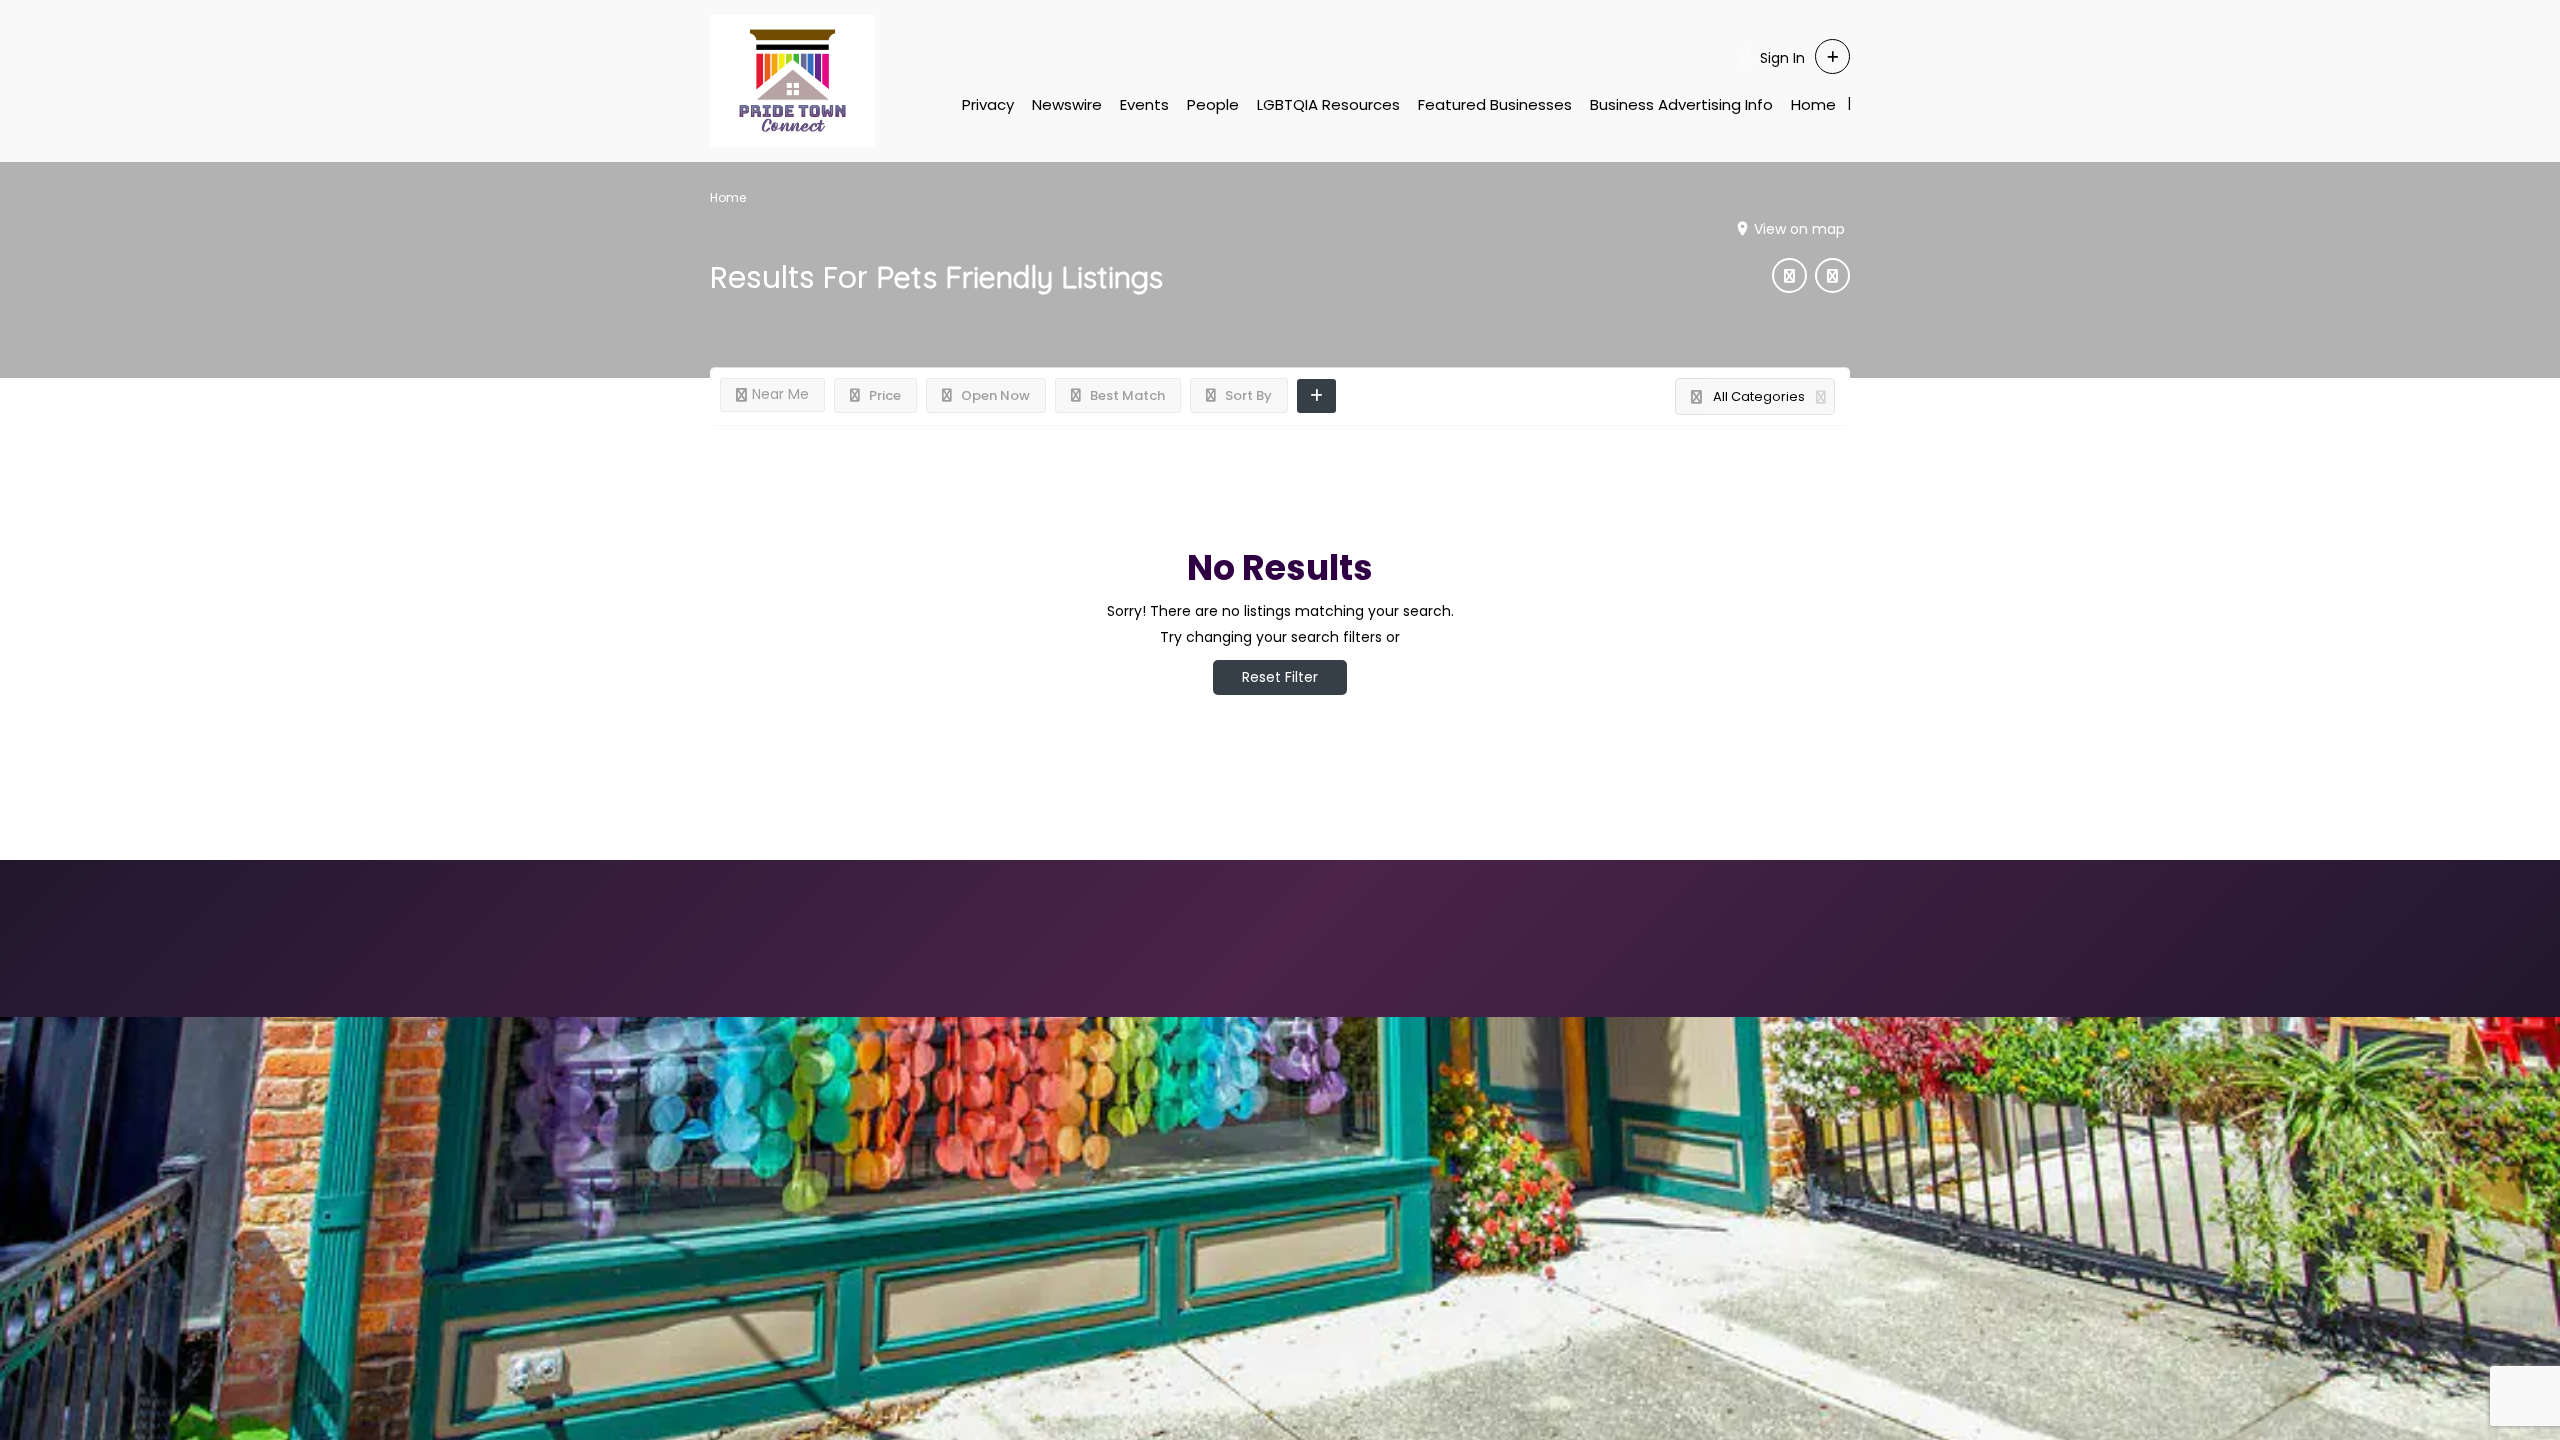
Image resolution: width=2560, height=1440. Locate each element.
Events (1144, 104)
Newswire (1067, 104)
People (1213, 104)
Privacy (988, 104)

==========

Your assignment | The records above are to be transcribed in full, with images omitted.

Result for this task |
Image resolution: width=2560, height=1440. Locate each element.
Events (1144, 104)
Newswire (1067, 104)
People (1213, 104)
Privacy (988, 104)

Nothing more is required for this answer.